Breast Cancer Prediction Using Fine Needle Aspiration Features and Upsampling with Supervised Machine Learning

Cancers (Basel). 2023 Jan 22;15(3):681. doi: 10.3390/cancers15030681.

Abstract

Breast cancer is one of the most common invasive cancers in women and it continues to be a worldwide medical problem since the number of cases has significantly increased over the past decade. Breast cancer is the second leading cause of death from cancer in women. The early detection of breast cancer can save human life but the traditional approach for detecting breast cancer disease needs various laboratory tests involving medical experts. To reduce human error and speed up breast cancer detection, an automatic system is required that would perform the diagnosis accurately and timely. Despite the research efforts for automated systems for cancer detection, a wide gap exists between the desired and provided accuracy of current approaches. To overcome this issue, this research proposes an approach for breast cancer prediction by selecting the best fine needle aspiration features. To enhance the prediction accuracy, several feature selection techniques are applied to analyze their efficacy, such as principal component analysis, singular vector decomposition, and chi-square (Chi2).
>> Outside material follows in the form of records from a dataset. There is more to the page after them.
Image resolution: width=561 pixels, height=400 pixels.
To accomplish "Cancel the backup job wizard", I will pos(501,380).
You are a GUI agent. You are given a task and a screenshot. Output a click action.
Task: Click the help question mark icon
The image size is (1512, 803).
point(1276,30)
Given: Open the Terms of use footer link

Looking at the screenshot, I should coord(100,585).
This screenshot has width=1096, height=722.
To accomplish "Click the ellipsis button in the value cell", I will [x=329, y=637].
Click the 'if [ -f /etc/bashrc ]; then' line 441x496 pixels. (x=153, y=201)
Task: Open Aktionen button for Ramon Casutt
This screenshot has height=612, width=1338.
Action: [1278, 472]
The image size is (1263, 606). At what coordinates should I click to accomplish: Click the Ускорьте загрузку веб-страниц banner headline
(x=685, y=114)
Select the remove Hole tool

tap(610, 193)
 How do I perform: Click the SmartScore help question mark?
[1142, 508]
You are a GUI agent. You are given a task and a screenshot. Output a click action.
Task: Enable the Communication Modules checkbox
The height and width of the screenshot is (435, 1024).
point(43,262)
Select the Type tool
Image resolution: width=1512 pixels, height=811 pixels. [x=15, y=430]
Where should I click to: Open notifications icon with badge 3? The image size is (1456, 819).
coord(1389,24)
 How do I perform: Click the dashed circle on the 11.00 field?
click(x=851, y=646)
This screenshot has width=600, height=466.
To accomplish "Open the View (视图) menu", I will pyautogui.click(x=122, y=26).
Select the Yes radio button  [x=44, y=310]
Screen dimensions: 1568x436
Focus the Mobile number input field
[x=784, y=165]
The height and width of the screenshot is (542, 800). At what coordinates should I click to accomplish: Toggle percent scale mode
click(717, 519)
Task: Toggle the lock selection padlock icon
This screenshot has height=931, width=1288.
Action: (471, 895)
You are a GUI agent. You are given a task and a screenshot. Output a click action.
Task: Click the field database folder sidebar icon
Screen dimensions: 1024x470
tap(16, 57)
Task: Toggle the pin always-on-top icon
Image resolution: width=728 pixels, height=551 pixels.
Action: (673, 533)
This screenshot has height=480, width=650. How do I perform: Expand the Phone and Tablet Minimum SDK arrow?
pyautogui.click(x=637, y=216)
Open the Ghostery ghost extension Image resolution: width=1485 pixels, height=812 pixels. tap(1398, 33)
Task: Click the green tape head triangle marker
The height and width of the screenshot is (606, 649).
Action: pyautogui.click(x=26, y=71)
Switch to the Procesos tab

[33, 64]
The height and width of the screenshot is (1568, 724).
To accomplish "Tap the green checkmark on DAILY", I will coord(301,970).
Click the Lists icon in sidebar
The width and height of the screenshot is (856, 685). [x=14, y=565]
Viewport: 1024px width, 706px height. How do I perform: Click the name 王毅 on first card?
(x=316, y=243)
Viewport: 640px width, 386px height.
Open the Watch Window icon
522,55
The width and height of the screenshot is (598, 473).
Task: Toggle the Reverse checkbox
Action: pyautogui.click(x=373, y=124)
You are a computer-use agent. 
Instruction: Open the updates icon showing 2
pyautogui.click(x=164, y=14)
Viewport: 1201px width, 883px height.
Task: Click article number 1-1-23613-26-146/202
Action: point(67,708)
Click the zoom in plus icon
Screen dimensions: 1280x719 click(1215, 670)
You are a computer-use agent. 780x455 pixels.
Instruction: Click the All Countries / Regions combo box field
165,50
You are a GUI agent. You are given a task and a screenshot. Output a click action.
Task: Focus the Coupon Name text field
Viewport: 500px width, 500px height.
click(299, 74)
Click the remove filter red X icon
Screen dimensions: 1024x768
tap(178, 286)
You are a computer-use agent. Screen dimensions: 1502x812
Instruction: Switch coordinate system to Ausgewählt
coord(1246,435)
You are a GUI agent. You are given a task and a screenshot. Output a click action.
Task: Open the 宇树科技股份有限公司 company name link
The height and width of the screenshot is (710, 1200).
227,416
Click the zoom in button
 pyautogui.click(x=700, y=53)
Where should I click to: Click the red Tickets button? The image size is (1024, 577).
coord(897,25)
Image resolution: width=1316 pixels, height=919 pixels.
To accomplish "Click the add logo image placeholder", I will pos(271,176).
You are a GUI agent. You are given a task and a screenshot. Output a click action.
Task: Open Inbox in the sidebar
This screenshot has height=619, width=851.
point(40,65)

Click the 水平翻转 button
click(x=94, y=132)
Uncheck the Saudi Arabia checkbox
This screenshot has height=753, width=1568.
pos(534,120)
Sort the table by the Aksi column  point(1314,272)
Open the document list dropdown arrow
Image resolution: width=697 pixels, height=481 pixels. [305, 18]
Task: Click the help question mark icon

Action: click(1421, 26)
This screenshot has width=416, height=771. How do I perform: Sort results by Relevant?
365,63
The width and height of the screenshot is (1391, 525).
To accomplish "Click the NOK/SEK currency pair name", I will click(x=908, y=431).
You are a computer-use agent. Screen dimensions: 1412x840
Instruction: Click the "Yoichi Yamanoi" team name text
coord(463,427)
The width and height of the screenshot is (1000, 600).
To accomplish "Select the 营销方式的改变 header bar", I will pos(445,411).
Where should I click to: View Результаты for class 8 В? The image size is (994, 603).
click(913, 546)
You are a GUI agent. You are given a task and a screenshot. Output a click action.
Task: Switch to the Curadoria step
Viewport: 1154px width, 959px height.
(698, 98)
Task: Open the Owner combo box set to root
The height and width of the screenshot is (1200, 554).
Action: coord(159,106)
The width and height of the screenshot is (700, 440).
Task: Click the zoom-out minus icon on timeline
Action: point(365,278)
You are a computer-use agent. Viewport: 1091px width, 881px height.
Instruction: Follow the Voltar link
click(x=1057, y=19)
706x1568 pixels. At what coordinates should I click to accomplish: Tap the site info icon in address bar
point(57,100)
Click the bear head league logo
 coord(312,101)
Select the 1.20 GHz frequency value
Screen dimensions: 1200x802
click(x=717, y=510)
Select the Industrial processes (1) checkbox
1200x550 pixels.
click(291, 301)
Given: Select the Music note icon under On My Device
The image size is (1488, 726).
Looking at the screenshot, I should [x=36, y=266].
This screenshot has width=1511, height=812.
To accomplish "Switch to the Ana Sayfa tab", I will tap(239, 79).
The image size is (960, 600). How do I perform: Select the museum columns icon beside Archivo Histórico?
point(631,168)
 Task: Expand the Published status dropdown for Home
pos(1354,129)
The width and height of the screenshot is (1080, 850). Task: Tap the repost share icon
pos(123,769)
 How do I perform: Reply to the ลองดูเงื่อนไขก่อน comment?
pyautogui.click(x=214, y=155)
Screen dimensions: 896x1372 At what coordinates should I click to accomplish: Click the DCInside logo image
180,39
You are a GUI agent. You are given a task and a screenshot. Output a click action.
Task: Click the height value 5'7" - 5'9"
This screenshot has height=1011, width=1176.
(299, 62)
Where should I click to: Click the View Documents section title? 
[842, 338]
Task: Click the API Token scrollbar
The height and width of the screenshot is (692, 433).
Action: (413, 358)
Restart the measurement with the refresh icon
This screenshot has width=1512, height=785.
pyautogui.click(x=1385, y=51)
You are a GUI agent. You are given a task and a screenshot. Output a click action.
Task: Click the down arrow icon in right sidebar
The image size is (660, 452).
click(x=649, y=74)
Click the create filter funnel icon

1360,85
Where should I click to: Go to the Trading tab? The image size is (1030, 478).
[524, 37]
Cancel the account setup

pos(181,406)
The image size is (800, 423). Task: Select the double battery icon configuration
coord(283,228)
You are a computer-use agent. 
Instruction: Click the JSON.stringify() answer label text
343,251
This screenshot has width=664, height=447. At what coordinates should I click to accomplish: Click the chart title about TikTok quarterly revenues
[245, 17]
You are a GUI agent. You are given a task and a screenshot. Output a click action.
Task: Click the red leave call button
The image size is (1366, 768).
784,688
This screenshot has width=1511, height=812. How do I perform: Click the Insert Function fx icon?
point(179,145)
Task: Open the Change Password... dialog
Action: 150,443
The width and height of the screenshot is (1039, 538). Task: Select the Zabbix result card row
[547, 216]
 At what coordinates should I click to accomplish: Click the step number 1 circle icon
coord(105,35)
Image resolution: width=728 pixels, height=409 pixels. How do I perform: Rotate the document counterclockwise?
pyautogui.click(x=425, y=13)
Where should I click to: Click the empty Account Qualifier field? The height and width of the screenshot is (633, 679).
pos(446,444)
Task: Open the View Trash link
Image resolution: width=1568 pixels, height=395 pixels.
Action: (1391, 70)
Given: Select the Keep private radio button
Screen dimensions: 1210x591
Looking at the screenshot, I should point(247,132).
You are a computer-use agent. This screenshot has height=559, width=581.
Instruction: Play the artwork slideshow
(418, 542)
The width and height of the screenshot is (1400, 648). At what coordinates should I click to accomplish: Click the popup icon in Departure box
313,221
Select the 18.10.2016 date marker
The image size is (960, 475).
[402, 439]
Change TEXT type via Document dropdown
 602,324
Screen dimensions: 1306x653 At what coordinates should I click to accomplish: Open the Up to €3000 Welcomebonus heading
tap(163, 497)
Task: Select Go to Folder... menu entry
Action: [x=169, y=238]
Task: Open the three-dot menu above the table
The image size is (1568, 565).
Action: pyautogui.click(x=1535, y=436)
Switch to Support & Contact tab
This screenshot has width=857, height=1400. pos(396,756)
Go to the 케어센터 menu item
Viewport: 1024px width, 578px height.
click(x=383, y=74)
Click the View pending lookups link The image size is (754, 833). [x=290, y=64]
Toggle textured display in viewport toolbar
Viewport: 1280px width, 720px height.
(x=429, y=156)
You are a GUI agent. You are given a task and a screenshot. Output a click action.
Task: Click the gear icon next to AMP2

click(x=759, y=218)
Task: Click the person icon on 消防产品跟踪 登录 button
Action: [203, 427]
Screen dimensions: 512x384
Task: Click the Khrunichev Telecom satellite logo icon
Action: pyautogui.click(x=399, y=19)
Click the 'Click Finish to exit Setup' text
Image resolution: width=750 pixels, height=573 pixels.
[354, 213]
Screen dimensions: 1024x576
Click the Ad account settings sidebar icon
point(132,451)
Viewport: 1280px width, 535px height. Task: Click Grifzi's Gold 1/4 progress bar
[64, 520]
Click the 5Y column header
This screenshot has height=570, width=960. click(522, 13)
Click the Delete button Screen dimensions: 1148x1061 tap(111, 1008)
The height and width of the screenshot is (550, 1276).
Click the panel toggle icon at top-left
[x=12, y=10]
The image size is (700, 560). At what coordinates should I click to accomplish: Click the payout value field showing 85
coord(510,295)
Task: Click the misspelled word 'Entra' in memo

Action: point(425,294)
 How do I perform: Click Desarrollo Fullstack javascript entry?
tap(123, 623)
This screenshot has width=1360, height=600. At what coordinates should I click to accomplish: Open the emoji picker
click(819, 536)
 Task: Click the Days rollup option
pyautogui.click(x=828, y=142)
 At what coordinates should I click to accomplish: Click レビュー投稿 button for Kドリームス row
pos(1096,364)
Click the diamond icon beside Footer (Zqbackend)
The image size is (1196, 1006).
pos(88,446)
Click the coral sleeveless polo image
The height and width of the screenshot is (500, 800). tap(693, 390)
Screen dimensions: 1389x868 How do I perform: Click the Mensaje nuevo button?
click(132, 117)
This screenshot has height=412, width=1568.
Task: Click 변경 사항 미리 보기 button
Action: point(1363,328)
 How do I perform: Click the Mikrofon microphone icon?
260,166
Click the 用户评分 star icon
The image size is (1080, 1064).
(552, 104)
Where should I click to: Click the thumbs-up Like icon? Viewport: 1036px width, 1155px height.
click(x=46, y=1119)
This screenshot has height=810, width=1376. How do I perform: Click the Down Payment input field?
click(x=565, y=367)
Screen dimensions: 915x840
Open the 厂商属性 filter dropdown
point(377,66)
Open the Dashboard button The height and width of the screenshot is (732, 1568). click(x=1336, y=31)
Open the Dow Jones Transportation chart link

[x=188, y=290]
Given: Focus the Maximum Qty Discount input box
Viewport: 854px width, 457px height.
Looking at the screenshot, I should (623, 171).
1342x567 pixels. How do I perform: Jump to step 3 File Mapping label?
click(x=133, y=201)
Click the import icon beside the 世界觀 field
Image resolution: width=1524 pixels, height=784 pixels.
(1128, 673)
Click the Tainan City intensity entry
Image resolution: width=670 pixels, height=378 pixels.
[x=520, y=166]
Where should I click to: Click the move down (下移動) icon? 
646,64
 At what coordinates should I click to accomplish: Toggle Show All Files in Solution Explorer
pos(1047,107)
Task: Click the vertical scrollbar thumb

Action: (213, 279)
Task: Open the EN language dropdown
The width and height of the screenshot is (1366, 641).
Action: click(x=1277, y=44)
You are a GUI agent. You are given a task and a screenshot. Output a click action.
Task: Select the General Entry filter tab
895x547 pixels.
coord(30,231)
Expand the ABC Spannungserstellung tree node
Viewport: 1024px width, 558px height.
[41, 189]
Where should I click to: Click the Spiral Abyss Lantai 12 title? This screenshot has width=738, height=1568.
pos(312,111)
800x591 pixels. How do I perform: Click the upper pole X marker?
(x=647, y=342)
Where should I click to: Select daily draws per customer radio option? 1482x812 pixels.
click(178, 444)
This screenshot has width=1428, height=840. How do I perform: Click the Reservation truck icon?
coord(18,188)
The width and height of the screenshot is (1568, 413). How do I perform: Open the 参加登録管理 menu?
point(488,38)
Extensive experiments are performed with different features and different set sizes of features to investigate the optimal feature set. Additionally, the influence of imbalanced and balanced data using the SMOTE approach is investigated. Six classifiers including random forest, support vector machine, gradient boosting machine, logistic regression, multilayer perceptron, and K-nearest neighbors (KNN) are tuned to achieve increased classification accuracy. Results indicate that KNN outperforms all other classifiers on the used dataset with 20 features using SVD and with the 15 most important features using a PCA with a 100% accuracy score.

Keywords: breast cancer prediction; deep learning; feature selection; fine-needle aspiration features; principal component analysis; singular value decomposition.